Module Pdfread

module Pdfread: sig .. end

Reading PDF Files


val pdf_of_input : ?revision:int -> string option -> string option -> Pdfio.input -> Pdf.t

Read a PDF from a Pdfio.input, with an optional user password which, if absent, is assumed to be the empty string, and optional owner password.

val pdf_of_input_lazy : ?revision:int -> string option -> string option -> Pdfio.input -> Pdf.t

Same as pdf_of_input, but delay loading of streams and parsing of objects (they will be loaded and parsed when needed).
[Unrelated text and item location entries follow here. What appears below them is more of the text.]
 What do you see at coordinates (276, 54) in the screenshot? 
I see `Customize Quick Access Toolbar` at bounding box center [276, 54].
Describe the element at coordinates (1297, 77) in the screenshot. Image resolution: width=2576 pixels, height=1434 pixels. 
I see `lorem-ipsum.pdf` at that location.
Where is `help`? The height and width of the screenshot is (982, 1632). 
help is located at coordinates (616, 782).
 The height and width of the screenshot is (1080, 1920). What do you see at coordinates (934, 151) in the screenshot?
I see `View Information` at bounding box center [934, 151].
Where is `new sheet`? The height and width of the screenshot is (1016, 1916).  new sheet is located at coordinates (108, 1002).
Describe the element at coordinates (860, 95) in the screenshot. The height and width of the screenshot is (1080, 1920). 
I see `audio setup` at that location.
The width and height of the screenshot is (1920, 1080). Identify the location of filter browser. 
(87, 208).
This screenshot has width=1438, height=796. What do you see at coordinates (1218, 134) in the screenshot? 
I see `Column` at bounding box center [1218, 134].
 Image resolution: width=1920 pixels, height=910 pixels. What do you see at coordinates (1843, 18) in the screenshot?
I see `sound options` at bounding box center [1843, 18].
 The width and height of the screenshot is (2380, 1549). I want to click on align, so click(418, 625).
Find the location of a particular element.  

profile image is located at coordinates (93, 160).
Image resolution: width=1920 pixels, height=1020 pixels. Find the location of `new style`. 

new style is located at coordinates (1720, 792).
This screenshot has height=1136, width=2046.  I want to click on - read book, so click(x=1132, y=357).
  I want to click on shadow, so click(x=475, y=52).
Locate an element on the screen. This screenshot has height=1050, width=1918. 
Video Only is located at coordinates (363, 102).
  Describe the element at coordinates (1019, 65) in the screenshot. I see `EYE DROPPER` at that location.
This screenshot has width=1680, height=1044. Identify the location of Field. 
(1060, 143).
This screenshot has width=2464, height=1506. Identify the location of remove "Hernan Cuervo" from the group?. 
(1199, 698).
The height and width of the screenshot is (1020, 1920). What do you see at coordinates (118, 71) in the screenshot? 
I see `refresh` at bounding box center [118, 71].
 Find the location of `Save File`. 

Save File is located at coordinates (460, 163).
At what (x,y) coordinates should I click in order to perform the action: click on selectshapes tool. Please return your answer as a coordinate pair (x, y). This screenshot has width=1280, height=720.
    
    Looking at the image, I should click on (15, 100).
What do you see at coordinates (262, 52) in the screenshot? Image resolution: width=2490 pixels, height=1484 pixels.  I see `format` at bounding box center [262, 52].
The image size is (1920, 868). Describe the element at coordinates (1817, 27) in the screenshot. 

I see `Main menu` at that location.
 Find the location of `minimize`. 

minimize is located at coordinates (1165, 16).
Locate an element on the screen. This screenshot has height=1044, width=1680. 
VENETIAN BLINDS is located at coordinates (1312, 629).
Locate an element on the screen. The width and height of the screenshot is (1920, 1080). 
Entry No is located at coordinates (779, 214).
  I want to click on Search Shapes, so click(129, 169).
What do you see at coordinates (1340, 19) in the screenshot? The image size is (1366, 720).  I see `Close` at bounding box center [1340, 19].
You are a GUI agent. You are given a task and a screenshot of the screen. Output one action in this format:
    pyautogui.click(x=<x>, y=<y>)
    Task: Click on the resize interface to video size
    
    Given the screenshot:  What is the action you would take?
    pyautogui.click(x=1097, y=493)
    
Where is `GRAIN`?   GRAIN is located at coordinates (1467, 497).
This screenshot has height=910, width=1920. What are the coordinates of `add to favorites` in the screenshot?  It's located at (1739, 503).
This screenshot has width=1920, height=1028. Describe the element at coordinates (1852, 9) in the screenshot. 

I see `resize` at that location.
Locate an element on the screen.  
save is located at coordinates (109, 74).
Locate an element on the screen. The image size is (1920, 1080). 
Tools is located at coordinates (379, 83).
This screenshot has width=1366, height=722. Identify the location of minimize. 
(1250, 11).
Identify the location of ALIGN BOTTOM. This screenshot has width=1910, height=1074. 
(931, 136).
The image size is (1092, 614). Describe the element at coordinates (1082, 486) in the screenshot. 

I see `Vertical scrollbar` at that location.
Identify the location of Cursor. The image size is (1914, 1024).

Useful if we only intend to do something simple, like read metadata.

val pdf_of_channel : ?revision:int ->
?source:string ->
string option -> string option -> Stdlib.in_channel -> Pdf.t

Same as pdf_of_input, but from an OCaml channel.

val pdf_of_channel_lazy : ?revision:int ->
?source:string ->
string option -> string option -> Stdlib.in_channel -> Pdf.t

As pdf_of_channel, but delay loading of streams and parsing of objects like pdf_of_input_lazy.

val pdf_of_file : ?revision:int -> string option -> string option -> string -> Pdf.t

Read a PDF from the given filename with optional user and owner passwords.

Configuration and debugging

val read_debug : bool Stdlib.ref

If set, some debug output is produced.

val error_on_malformed : bool Stdlib.ref

If set, a malformed PDF will cause an error, not an attempt to read using the malformed PDF reader.

val debug_always_treat_malformed : bool Stdlib.ref

If set, we always use the malformed PDF reader. For debug.

Low level functions

val revisions : Pdfio.input -> int

Read the number of revisions of the document, by performing a dummy read. For example, if this function returns 3, then appropriate values to pass to ?revision in a subsequent call to pdf_of_input are 1, 2, and 3.

val what_encryption : Pdf.t -> Pdfwrite.encryption_method option

Return encryption method in use

val permissions : Pdf.t -> Pdfcrypt.permission list

Return list of permissions

val is_linearized : Pdfio.input -> bool

Given a filename, see if the file is linearized.

val read_header : Pdfio.input -> int * int

Read a PDF header

val getuntil_white_or_delimiter : Pdfio.input -> char list

Read characters until a PDF delimiter.

val getuntil_white_or_delimiter_string : Pdfio.input -> string

Read characters until a PDF delimiter, returned as a string.

val getuntil : bool -> (char -> bool) -> Pdfio.input -> char list

Read characters until a predicate is true. If the boolean is set, end of input is considered a delimiter.

val ignoreuntil : bool -> (char -> bool) -> Pdfio.input -> unit

Throw away characters until a predicate is true. If the boolean is set, end of input is considered a delimiter.

val dropwhite : Pdfio.input -> unit

Drop whitespace characters from an input.

val lex_name : Pdfio.input -> Pdfgenlex.t

Lex a name, assuming there is one to lex.

val lex_number : Pdfio.input -> Pdfgenlex.t

Lex a number, assuming there is one to lex.

val lex_string : Pdfio.input -> Pdfgenlex.t

Lex a string, assuming there is one to lex.

val lex_hexstring : Pdfio.input -> Pdfgenlex.t

Lex a hexadecimal string, assuming there is one to lex.

val lex_comment : Pdfio.input -> Pdfgenlex.t

Lex a comment, assuming there is one to lex.

val lex_dictionary : bool -> Pdfio.input -> Pdfgenlex.t list

Lex a dictinonary, assuming there is one to lex.

val lex_stream_data : Pdfio.input -> int -> bool -> Pdfgenlex.t

Lex stream data of the given length. If the boolean is true, then actually read the data. If not, merely record the intention to.

val parse : ?failure_is_ok:bool -> Pdfgenlex.t list -> int * Pdf.pdfobject

Parse a PDF object. If failure_is_ok is set, a null object with high object number is returned, instead of an exception being raised.

val parse_single_object : string -> Pdf.pdfobject

Parse a single object.

val string_of_lexeme : Pdfgenlex.t -> string

String representation of a lexeme

val print_lexeme : Pdfgenlex.t -> unit

Print a lexeme to Standard Output with a space after it, for debug.